A far more classical view is Raphael’s painting from 1520.
This is the last painting by the Italian Master painter. It was commissioned by Cardinal Giulio de Merdici, later Pope Clement VII (1523-1534) he worked on it for the Narbonne Cathedral as an altarpiece in France. Currently resides in Vatican City.
24 From there he set out and went away to the region of Tyre. He entered a house and did not want anyone to know he was there. Yet he could not escape notice, 25 but a woman whose little daughter had an unclean spirit immediately heard about him, and she came and bowed down at his feet. 26 Now the woman was a Gentile, of Syrophoenician origin. She begged him to cast the demon out of her daughter. 27 He said to her, “Let the children be fed first, for it is not fair to take the children’s food and throw it to the dogs.” 28 But she answered him, “Sir, even the dogs under the table eat the children’s crumbs.” 29 Then he said to her, “For saying that, you may go—the demon has left your daughter.” 30 So she went home, found the child lying on the bed, and the demon gone.

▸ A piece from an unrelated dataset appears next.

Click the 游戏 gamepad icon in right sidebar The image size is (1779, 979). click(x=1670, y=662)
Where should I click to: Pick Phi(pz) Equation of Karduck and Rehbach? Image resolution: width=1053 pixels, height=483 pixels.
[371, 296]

The Très Riches Heures du Duc de Berry or Très Riches Heures, is a very famous and one of the best surviving examples of French Gothic illumination work. This can be seen in they style of buildings and landscape setting of this piece of work. It was created between 1412 and 1416. The manuscript was left unfinished, because the three painters and sponsor died in 1416 possibly victims of the plague.
Etching by Pietro del Po, The Canaanite (or Syrophoenician) woman asks Christ to cure, ca. 1650.

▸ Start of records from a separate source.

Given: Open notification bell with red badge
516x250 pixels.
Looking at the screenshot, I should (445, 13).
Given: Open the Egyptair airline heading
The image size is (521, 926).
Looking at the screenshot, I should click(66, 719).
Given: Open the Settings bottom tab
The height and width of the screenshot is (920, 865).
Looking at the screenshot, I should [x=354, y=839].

Pietro del Po was born in Palermo in 1616. He was an Italian painter, who studied in Naples. He was better known as an engraver than painter. He died in Naples in 1692.
This etching, for me brings out far more of the emotion in the story that you would expect to find than the above painting. Because it’s an etching, with the lack of colour it enable the imagination to build up the picture. There is also the nice touch in the addition of the dog – referencing Jesus’ comment in verse 27.